Preferían otro asunto. Nadie les oía hablar. Creían que era mejor así, guardando un absurdo silencio, amainado por deslices de impaciencia.
Nunca fue mejor ni peor, pues nunca fue fácil de esconder. No entendían el dolor de un ser querido, sólo sentían rencor por todo lo desconocido.
Decían que preferían pasar los dias juntos, apretados contra la rama más baja de cualquier árbol que se mostrara compasivo. Y mucho más, sentían tener el control sobre su vida absurda y desacompasada, tramando vivencias en lo oculto y protegido de sus sienes.
"Cualquiera puede ser libre"
Ignorantes, se rodeaban con sus brazos en días que se suponían para tal, se regalaban en días supuestos para ello, se besaban cuando creían que era romántico. Y se creían libres. Se creían libres adoctrinando sus egos a la humildad dibujada en papel cebolla. Se sentían felices por elegir como se suponía que tenian que ser las cosas. Se sentían dichosos, valiosos y engreídos, embutidos en sus trajes de fe invulnerables a la gran mentira.
Se describían como amantes, pero sólo su amor se expresaba en tiempo.
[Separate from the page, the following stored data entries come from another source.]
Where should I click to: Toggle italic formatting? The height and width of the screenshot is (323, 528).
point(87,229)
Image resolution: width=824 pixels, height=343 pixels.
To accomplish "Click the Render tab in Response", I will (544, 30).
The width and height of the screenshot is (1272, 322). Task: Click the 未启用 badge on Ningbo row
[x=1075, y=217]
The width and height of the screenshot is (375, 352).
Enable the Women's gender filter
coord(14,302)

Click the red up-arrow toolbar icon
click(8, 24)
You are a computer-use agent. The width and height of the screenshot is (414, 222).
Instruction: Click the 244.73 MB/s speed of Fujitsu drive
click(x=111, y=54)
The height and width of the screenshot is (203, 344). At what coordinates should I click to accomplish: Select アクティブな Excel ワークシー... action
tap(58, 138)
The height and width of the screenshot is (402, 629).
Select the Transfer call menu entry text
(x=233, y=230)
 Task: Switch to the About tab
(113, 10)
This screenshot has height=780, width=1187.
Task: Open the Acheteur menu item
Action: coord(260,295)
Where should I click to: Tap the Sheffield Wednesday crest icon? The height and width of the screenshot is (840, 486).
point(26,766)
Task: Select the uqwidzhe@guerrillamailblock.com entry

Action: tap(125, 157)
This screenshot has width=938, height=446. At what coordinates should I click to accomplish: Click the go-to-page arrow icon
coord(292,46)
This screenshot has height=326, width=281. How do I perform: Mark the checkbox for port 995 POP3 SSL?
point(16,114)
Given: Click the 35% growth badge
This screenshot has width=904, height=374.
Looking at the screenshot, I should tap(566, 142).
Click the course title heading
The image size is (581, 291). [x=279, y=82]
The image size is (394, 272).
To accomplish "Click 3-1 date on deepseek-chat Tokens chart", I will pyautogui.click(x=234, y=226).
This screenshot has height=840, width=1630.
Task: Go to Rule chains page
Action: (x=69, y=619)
Todo lo demás equivalía a momentos sacados de conclusiones inequívocas, fruto, tal vez, de la impertérrita tolerancia hacia si mismos.
"Cualquiera puede ser feliz"
Cualquiera encuentra la manera de buscar un modo de serlo, sin darse cuenta de que ellos somos nosotros y que todo es más real cuando dejamos de creer en cuentos.